Development of an integrated genome informatics, data management and workflow infrastructure: a toolbox for the study of complex disease genetics.
Burren OS., Healy BC., Lam AC., Schuilenburg H., Dolman GE., Everett VH., Laneri D., Nutland S., Rance HE., Payne F., Smyth D., Lowe C., Barratt BJ., Twells RCJ., Rainbow DB., Wicker LS., Todd JA., Walker NM., Smink LJ.

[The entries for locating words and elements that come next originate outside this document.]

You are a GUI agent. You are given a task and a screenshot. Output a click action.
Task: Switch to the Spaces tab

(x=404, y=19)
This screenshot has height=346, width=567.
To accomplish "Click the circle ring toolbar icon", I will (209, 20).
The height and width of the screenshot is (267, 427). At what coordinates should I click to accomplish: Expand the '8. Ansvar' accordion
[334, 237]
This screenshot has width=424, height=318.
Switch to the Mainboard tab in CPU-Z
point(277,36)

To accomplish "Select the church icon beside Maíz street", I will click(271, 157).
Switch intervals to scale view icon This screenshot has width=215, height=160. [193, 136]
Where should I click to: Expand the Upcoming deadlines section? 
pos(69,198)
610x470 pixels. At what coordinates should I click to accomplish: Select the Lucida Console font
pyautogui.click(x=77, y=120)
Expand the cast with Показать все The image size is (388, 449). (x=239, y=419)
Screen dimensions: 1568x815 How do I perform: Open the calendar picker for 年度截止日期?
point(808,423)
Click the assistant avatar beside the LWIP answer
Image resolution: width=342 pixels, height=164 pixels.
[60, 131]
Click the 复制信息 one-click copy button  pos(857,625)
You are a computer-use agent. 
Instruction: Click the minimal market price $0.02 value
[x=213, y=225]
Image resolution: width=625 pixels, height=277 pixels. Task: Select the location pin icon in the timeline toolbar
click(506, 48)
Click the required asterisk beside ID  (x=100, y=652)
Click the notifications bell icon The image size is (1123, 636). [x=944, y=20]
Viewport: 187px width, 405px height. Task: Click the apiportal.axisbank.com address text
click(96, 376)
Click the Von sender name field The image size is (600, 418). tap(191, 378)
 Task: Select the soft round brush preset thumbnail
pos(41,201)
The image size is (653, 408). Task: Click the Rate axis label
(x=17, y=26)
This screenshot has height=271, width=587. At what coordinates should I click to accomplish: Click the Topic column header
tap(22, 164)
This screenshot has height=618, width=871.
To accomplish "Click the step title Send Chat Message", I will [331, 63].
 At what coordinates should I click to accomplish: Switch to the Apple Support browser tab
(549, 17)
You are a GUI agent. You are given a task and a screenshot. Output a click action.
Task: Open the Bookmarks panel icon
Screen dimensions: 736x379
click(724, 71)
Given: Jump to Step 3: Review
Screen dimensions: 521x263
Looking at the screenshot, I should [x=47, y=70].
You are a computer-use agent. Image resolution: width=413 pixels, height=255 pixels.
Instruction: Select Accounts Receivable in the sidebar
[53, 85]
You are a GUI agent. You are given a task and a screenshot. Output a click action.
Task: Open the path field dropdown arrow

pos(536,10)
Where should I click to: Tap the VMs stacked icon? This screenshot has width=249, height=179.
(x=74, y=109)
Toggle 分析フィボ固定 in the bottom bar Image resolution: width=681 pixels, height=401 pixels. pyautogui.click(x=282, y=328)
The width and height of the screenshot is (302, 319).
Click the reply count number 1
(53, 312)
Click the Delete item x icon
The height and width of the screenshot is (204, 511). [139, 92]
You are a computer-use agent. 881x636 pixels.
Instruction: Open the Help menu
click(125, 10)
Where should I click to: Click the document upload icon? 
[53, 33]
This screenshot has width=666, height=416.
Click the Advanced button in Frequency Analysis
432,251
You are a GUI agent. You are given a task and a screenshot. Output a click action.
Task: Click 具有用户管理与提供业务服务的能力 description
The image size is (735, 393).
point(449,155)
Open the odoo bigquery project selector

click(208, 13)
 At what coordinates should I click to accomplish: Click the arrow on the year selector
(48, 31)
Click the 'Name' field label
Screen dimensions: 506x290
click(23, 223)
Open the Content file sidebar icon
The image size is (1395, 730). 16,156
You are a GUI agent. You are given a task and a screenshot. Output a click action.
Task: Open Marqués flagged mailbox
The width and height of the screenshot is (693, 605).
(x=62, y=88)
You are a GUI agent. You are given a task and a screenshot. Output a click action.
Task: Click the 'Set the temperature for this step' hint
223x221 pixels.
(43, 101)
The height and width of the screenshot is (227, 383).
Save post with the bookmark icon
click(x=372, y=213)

The genetic dissection of complex disease remains a significant challenge. Sample-tracking and the recording, processing and storage of high-throughput laboratory data with public domain data, require integration of databases, genome informatics and genetic analyses in an easily updated and scaleable format. To find genes involved in multifactorial diseases such as type 1 diabetes (T1D), chromosome regions are defined based on functional candidate gene content, linkage information from humans and animal model mapping information. For each region, genomic information is extracted from Ensembl, converted and loaded into ACeDB for manual gene annotation. Homology information is examined using ACeDB tools and the gene structure verified. Manually curated genes are extracted from ACeDB and read into the feature database, which holds relevant local genomic feature data and an audit trail of laboratory investigations. Public domain information, manually curated genes, polymorphisms, primers, linkage and association analyses, with links to our genotyping database, are shown in Gbrowse. This system scales to include genetic, statistical, quality control (QC) and biological data such as expression analyses of RNA or protein, all linked from a genomics integrative display. Our system is applicable to any genetic study of complex disease, of either large or small scale.